(Study material)

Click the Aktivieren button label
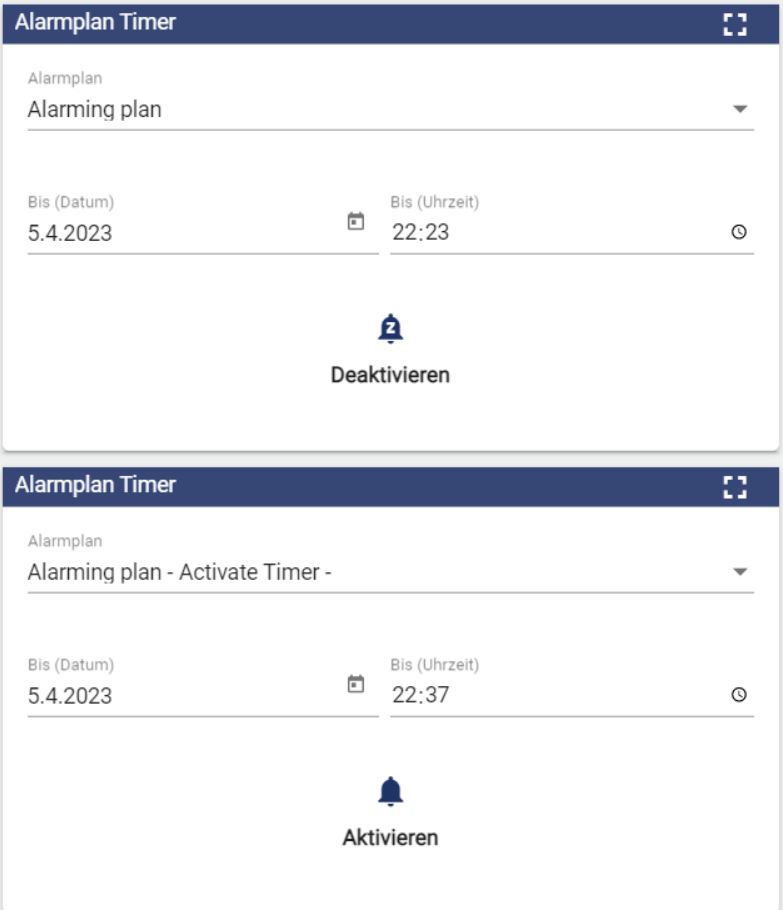Image resolution: width=783 pixels, height=910 pixels. [x=390, y=837]
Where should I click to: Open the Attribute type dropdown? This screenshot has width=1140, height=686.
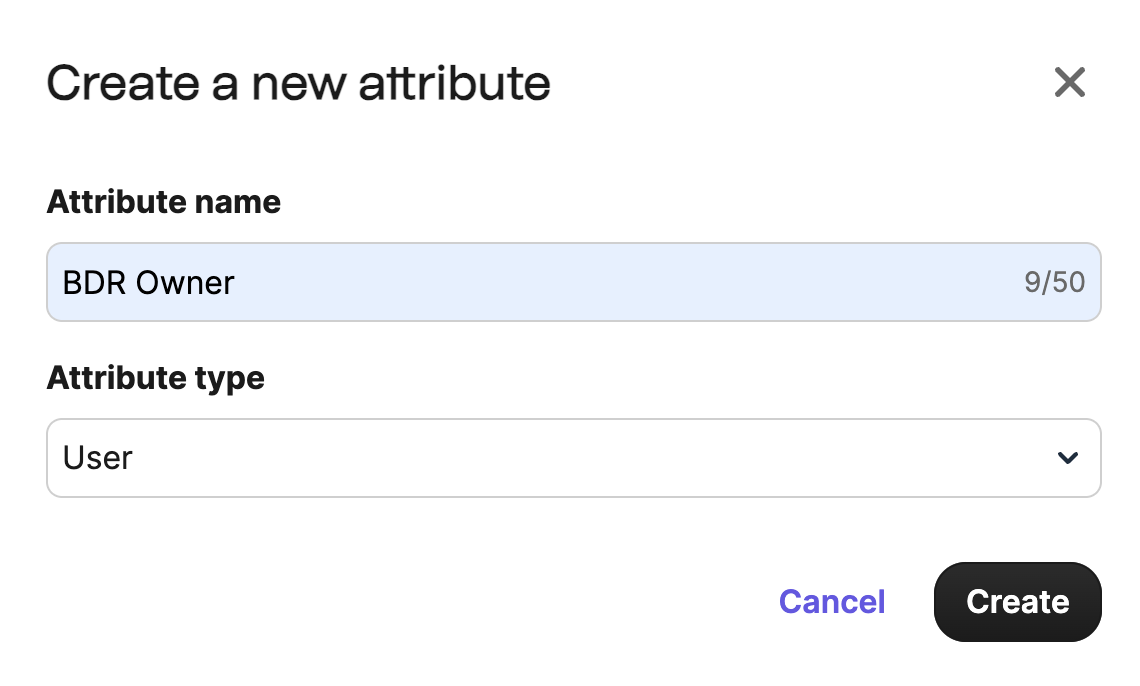[573, 458]
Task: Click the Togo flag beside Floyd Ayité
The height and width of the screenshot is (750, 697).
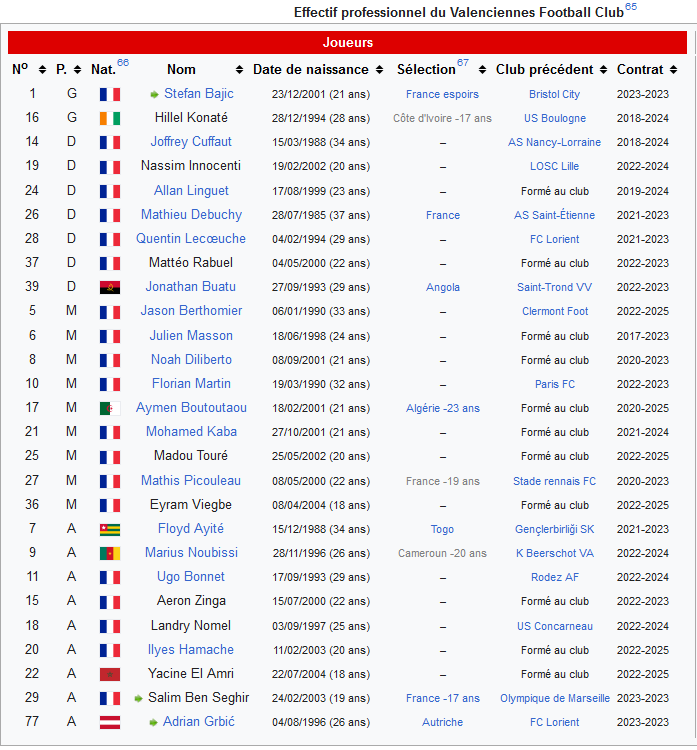Action: 109,529
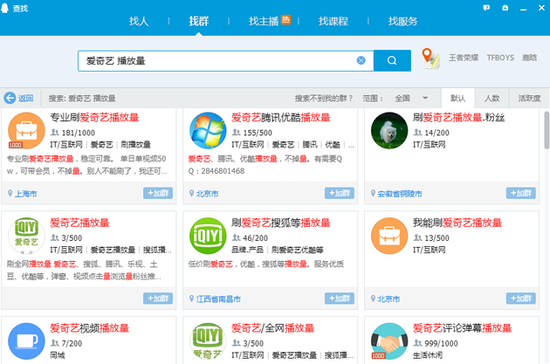Clear the search box text
This screenshot has width=550, height=364.
pos(361,61)
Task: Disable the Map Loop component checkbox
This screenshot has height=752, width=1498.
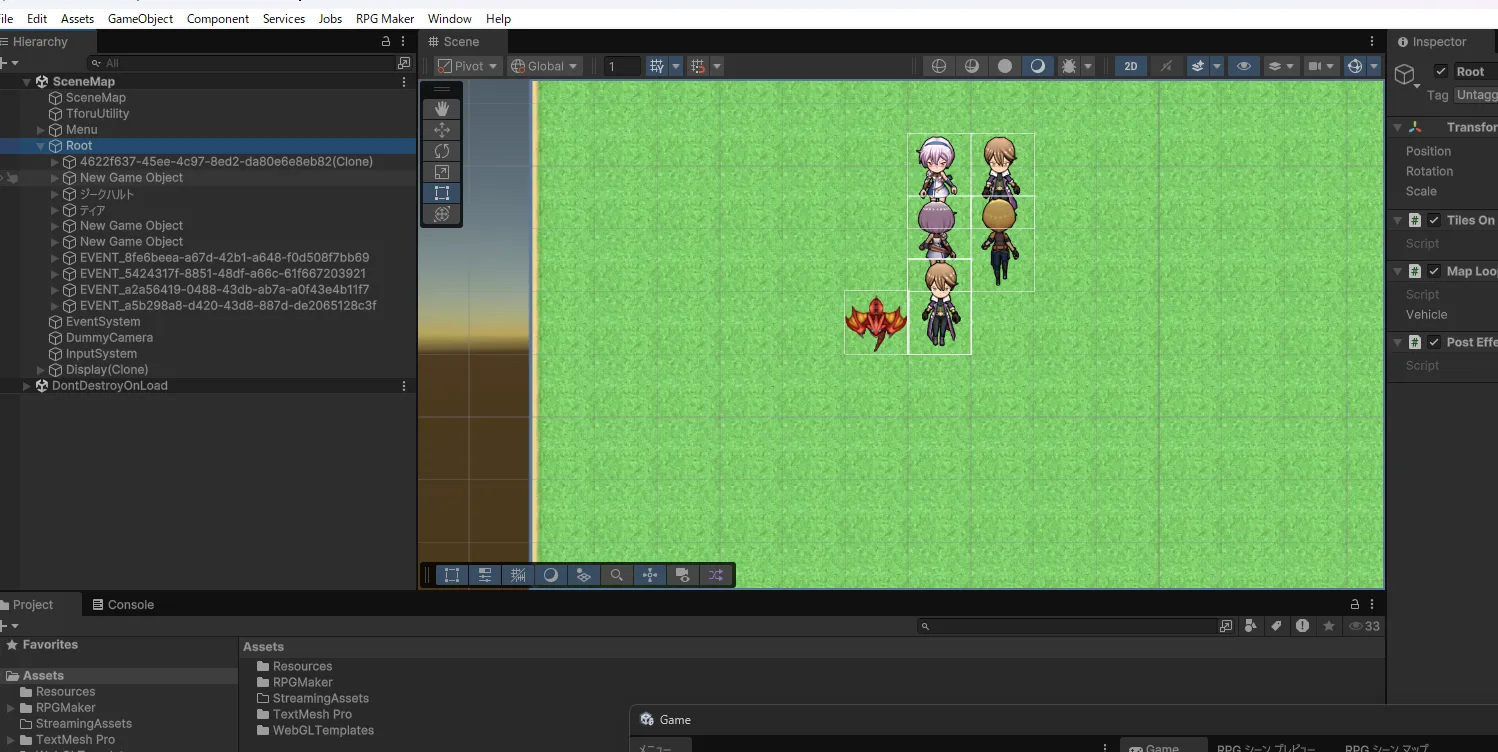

(End Study material)

#### What the task requires:
Although the records include pictures, the copy should reproduce every line exactly and none of the pictures.

#### Task output:
Click the Aktivieren button label
Image resolution: width=783 pixels, height=910 pixels. [x=390, y=837]
Where should I click to: Open the Attribute type dropdown? This screenshot has width=1140, height=686.
[573, 458]
Task: Click the Togo flag beside Floyd Ayité
The height and width of the screenshot is (750, 697).
Action: 109,529
Clear the search box text
This screenshot has width=550, height=364.
pos(361,61)
Task: Disable the Map Loop component checkbox
This screenshot has height=752, width=1498.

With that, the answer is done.